One probably will not cannibalize the other. In a region that shops at QFC but celebrates Pike Place, the International District and the Great Wall Mall can both thrive.

Variety - and reasonable prices

Couples like Louis and Lynn Baez are leading the pack of Asian suburbanites into the Great Wall Mall. A Filipino-American couple from Newcastle, Lynn is an escrow officer and Louis is a buyer for the city of Redmond. Since the mall opened, they've been coming every week. "We used to shop at the Uwajimaya in Bellevue," Lynn says over a bowl of chicken pho at Pho To Chau. They switched to the Great Wall because Lynn thinks it's more pan-Asian and that the prices are reasonable. She points to their 4-year-old son, Joshua, who's playing with Pokemon cards. "For this little guy, I want him to develop a taste for different vegetables, not just cabbage."

In the market, Mei stands in a line six-deep. The registers here are more advanced than at Larry's, with large computer monitors that display the details of each item scanned. The market even offers its own version of a discount club card.

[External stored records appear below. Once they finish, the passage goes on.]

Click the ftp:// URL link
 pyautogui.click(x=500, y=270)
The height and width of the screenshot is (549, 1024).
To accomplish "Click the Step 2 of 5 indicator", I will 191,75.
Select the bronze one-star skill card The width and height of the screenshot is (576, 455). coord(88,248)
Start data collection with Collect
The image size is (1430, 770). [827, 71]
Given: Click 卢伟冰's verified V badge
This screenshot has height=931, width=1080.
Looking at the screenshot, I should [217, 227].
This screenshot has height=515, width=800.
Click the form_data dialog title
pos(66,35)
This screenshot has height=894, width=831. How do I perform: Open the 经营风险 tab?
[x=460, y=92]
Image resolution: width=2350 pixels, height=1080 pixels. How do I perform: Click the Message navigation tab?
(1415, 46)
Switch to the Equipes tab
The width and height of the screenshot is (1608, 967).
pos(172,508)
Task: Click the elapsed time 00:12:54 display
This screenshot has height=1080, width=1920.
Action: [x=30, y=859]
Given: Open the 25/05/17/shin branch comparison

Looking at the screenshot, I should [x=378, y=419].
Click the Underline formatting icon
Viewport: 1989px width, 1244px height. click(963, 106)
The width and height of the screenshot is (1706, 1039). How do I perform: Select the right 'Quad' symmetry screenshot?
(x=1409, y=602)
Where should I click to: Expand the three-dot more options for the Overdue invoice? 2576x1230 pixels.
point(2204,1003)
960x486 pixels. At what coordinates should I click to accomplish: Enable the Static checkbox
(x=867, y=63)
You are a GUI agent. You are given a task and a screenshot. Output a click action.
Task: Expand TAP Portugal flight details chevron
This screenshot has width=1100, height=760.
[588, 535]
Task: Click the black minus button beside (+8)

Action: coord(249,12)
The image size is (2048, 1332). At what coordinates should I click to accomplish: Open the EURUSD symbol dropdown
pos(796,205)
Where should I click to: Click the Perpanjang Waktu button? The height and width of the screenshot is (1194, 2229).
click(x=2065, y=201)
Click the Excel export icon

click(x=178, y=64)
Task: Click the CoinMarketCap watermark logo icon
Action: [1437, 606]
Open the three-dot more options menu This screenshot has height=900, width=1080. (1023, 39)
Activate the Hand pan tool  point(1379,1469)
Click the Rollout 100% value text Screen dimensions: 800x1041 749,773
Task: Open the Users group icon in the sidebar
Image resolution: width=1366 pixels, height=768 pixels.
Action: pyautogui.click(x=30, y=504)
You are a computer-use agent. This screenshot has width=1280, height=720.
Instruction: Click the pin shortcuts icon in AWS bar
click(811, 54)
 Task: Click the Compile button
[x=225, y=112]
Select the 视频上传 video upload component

Mei's cashier is an Indian college student who moved here from Fiji two years ago. The boy bagging her soy milk is a 15-year-old first-generation Latvian who attends Auburn High School. The Great Wall Mall has, ironically, knocked down walls between the ethnic communities in South King County.

Before they leave, Mei's son uses his allowance to buy a few new Pokemon cards from Sweet Kitty. His mother and grandmother stop at the bookstore to pick up a Chinese tabloid magazine. As a few raindrops begin to fall, her father rolls the cart into the parking lot and Mei loads the groceries into the back of their SUV. When the pork bellies have been eaten and the soy milk starts to run low, they'll be back. Next Saturday.